(Stored items)
--- BEGIN ---

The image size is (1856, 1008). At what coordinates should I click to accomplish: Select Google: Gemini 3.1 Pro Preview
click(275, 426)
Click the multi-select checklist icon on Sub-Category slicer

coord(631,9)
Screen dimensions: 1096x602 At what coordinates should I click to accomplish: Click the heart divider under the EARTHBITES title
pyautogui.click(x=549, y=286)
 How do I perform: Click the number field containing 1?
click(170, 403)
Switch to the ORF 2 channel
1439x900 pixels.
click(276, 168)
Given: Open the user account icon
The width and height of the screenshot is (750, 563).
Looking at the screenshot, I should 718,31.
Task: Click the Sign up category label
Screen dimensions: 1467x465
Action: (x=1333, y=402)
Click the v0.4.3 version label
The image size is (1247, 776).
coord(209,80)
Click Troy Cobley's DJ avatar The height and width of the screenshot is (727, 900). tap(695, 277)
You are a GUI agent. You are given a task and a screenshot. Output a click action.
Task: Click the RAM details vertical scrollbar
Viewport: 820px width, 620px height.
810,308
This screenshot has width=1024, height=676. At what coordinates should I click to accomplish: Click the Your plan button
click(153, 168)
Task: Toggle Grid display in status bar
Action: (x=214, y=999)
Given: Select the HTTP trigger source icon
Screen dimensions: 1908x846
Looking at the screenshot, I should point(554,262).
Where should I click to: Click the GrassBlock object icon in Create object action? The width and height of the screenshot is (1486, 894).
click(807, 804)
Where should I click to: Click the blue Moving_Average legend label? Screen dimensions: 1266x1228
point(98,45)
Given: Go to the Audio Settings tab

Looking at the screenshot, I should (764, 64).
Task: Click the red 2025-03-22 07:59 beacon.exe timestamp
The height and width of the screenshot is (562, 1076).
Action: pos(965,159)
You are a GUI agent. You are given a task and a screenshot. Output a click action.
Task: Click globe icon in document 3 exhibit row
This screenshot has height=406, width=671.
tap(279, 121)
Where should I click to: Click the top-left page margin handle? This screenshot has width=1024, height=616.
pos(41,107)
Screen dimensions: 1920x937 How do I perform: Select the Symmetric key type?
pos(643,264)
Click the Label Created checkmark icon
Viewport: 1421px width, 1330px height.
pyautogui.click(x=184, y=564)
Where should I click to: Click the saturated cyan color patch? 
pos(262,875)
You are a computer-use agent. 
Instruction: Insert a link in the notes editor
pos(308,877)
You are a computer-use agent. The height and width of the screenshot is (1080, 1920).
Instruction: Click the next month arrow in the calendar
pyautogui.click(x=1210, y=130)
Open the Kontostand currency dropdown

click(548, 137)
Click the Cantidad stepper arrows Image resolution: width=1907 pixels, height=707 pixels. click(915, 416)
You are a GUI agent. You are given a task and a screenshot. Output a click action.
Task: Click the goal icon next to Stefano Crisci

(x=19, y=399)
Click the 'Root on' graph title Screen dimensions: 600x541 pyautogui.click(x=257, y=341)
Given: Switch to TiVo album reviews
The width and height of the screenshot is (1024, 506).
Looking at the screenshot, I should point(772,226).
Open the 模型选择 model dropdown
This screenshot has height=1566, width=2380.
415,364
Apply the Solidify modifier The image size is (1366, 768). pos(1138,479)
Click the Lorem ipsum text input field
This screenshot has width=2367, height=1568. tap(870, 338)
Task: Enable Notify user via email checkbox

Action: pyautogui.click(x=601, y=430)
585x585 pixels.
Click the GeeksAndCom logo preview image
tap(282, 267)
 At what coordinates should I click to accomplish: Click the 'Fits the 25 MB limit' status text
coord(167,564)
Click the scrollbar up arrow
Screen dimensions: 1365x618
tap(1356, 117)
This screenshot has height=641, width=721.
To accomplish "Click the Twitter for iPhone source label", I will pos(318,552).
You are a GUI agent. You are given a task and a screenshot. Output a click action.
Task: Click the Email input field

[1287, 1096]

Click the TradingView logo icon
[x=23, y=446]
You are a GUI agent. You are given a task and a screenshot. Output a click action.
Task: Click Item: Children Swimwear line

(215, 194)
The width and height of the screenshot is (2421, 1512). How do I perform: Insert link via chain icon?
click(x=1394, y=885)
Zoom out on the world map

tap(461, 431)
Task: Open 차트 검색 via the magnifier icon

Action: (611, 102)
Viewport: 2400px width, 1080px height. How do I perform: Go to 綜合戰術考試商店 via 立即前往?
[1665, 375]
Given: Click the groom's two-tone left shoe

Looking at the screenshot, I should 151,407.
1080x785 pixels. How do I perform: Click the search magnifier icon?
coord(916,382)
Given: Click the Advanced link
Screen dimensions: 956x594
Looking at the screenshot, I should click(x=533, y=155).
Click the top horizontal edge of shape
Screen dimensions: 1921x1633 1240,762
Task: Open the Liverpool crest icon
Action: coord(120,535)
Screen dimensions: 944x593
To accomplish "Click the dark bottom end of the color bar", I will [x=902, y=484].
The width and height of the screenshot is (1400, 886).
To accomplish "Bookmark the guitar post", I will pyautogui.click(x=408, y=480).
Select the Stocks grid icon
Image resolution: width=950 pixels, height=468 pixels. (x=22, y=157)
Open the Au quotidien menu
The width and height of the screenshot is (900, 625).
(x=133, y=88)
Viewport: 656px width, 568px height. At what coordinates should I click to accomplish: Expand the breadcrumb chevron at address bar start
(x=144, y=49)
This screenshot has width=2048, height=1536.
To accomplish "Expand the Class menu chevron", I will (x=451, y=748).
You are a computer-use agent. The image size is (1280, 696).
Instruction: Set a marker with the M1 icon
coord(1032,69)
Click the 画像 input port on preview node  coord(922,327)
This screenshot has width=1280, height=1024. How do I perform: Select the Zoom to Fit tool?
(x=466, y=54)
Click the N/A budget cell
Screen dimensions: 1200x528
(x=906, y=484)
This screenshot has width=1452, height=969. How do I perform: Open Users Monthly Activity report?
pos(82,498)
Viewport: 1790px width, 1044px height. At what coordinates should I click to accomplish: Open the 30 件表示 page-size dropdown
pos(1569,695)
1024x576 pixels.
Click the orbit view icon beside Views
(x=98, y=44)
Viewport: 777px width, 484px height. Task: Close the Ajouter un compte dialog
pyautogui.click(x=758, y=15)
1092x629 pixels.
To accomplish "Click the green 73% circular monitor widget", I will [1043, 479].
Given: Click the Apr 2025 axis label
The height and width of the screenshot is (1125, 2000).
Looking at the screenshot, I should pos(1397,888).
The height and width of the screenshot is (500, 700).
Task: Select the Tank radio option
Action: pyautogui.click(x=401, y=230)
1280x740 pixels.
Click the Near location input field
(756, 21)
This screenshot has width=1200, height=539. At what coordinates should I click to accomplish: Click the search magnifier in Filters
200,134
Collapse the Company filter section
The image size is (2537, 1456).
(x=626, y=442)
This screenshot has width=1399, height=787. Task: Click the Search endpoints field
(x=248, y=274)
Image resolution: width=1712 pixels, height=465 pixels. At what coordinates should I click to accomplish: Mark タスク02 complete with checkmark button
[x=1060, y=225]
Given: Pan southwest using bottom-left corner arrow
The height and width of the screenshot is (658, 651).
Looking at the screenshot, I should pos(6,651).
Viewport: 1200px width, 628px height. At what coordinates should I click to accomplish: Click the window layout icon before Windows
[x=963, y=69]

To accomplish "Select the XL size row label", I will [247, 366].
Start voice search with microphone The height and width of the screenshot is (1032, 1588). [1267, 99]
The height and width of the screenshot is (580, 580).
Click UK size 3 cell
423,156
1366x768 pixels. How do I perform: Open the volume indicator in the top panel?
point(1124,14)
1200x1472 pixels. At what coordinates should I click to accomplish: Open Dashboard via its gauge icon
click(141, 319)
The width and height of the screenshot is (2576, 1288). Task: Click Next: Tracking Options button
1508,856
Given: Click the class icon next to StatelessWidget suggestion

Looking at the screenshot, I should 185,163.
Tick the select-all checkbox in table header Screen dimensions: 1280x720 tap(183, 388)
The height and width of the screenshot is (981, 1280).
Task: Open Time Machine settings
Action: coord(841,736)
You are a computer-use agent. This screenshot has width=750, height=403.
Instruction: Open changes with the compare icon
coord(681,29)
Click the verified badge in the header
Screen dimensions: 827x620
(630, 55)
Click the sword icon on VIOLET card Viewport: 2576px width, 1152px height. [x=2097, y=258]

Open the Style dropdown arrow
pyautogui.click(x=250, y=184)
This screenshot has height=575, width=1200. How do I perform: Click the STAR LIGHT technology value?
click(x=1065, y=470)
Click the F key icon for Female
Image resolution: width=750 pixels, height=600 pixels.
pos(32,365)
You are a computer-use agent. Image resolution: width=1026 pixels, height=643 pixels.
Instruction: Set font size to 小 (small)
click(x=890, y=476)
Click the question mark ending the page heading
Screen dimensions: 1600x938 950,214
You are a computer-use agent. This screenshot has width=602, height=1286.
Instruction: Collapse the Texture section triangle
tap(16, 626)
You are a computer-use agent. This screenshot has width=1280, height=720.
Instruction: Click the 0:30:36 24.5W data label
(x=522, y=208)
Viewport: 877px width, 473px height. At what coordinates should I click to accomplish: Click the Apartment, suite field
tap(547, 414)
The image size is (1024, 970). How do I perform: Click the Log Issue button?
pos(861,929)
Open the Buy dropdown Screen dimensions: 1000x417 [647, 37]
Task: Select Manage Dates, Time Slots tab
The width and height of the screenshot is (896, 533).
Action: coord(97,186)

--- END ---

**TASK STATEMENT**
Which of the lines above contain the word "computer"? Report each of them in full.

**TASK OUTPUT**
You are a computer-use agent. 
You are a computer-use agent. The height and width of the screenshot is (1080, 1920).
You are a computer-use agent. The image size is (1280, 696).
You are a computer-use agent. This screenshot has width=750, height=403.
You are a computer-use agent. Image resolution: width=1026 pixels, height=643 pixels.
You are a computer-use agent. This screenshot has width=602, height=1286.
You are a computer-use agent. This screenshot has width=1280, height=720.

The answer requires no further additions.